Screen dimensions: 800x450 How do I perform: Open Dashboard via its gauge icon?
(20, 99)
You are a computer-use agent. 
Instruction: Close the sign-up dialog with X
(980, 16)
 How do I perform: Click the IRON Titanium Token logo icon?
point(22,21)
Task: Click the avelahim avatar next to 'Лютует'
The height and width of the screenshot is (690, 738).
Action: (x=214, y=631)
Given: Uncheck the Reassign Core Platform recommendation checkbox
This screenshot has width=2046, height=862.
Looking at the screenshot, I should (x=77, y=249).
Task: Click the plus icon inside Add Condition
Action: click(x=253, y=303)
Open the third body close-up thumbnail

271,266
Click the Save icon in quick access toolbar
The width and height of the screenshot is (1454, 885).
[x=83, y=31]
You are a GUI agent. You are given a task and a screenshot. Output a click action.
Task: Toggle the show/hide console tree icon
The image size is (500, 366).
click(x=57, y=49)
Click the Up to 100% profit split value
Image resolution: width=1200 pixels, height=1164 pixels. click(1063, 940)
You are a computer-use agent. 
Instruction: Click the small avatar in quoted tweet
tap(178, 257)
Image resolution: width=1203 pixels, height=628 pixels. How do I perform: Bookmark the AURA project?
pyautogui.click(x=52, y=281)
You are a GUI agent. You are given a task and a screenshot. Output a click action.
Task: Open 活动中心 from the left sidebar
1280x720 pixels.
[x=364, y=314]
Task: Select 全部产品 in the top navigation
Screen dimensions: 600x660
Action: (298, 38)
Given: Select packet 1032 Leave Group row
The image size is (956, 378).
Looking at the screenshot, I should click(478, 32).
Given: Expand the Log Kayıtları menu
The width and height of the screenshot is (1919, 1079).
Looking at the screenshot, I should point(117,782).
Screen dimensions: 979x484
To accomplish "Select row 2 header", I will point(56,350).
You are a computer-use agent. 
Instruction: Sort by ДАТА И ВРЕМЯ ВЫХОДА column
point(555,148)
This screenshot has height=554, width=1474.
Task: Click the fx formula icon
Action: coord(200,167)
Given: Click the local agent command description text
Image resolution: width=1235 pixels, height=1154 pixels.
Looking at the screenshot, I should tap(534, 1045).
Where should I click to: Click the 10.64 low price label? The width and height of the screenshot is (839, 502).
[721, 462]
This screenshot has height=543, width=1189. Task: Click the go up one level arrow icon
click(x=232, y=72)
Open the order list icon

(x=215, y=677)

---------------

## ACTIVITY
Would you please reproduce all of the lines above exactly?

## RESPONSE BELOW
Screen dimensions: 800x450 How do I perform: Open Dashboard via its gauge icon?
(20, 99)
You are a computer-use agent. 
Instruction: Close the sign-up dialog with X
(980, 16)
 How do I perform: Click the IRON Titanium Token logo icon?
point(22,21)
Task: Click the avelahim avatar next to 'Лютует'
The height and width of the screenshot is (690, 738).
Action: (x=214, y=631)
Given: Uncheck the Reassign Core Platform recommendation checkbox
This screenshot has width=2046, height=862.
Looking at the screenshot, I should (x=77, y=249).
Task: Click the plus icon inside Add Condition
Action: click(x=253, y=303)
Open the third body close-up thumbnail

271,266
Click the Save icon in quick access toolbar
The width and height of the screenshot is (1454, 885).
[x=83, y=31]
You are a GUI agent. You are given a task and a screenshot. Output a click action.
Task: Toggle the show/hide console tree icon
The image size is (500, 366).
click(x=57, y=49)
Click the Up to 100% profit split value
Image resolution: width=1200 pixels, height=1164 pixels. click(1063, 940)
You are a computer-use agent. 
Instruction: Click the small avatar in quoted tweet
tap(178, 257)
Image resolution: width=1203 pixels, height=628 pixels. How do I perform: Bookmark the AURA project?
pyautogui.click(x=52, y=281)
You are a GUI agent. You are given a task and a screenshot. Output a click action.
Task: Open 活动中心 from the left sidebar
1280x720 pixels.
[x=364, y=314]
Task: Select 全部产品 in the top navigation
Screen dimensions: 600x660
Action: (298, 38)
Given: Select packet 1032 Leave Group row
The image size is (956, 378).
Looking at the screenshot, I should click(478, 32).
Given: Expand the Log Kayıtları menu
The width and height of the screenshot is (1919, 1079).
Looking at the screenshot, I should point(117,782).
Screen dimensions: 979x484
To accomplish "Select row 2 header", I will point(56,350).
You are a computer-use agent. 
Instruction: Sort by ДАТА И ВРЕМЯ ВЫХОДА column
point(555,148)
This screenshot has height=554, width=1474.
Task: Click the fx formula icon
Action: coord(200,167)
Given: Click the local agent command description text
Image resolution: width=1235 pixels, height=1154 pixels.
Looking at the screenshot, I should tap(534, 1045).
Where should I click to: Click the 10.64 low price label? The width and height of the screenshot is (839, 502).
[721, 462]
This screenshot has height=543, width=1189. Task: Click the go up one level arrow icon
click(x=232, y=72)
Open the order list icon

(x=215, y=677)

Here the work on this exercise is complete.